### What the task requires
From the line that contains "Task: Open Mario Kart World link" through the closing line of the entries, write out each line exactly; pictures stay out.

────────────────────────────────────────

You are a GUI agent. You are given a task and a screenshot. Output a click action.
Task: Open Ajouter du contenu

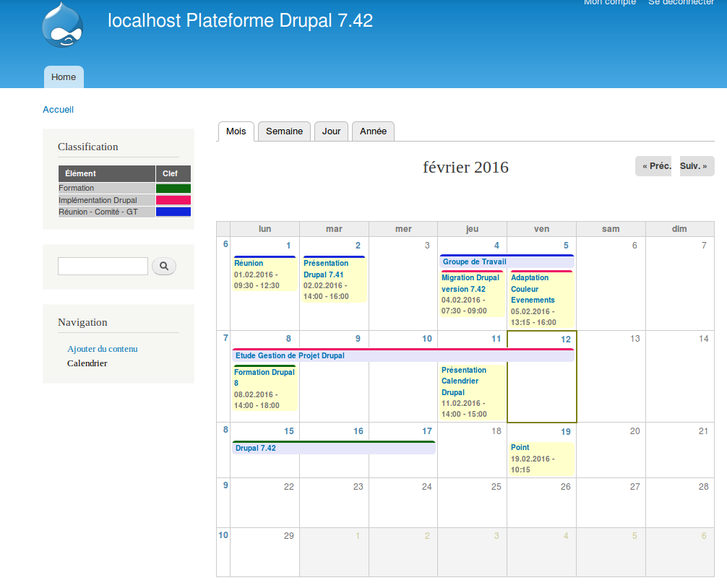[103, 348]
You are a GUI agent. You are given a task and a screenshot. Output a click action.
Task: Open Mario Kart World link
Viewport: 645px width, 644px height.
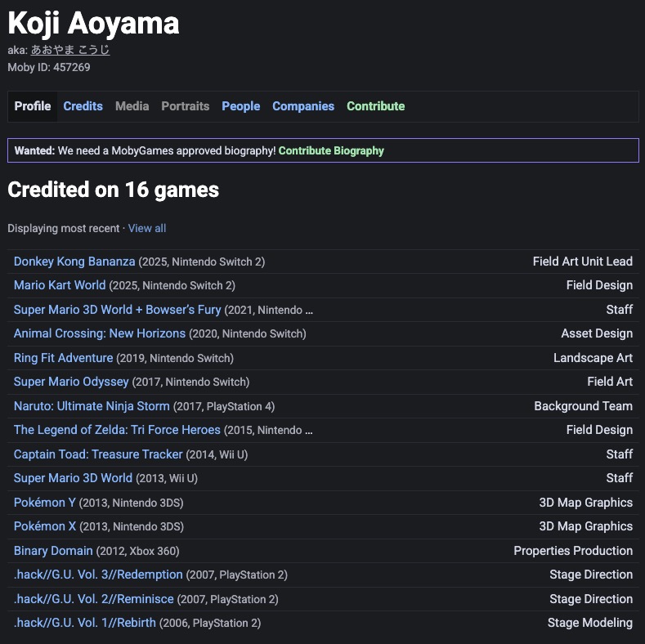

────────────────────────────────────────

### Expected answer
Task: Open Mario Kart World link
Viewport: 645px width, 644px height.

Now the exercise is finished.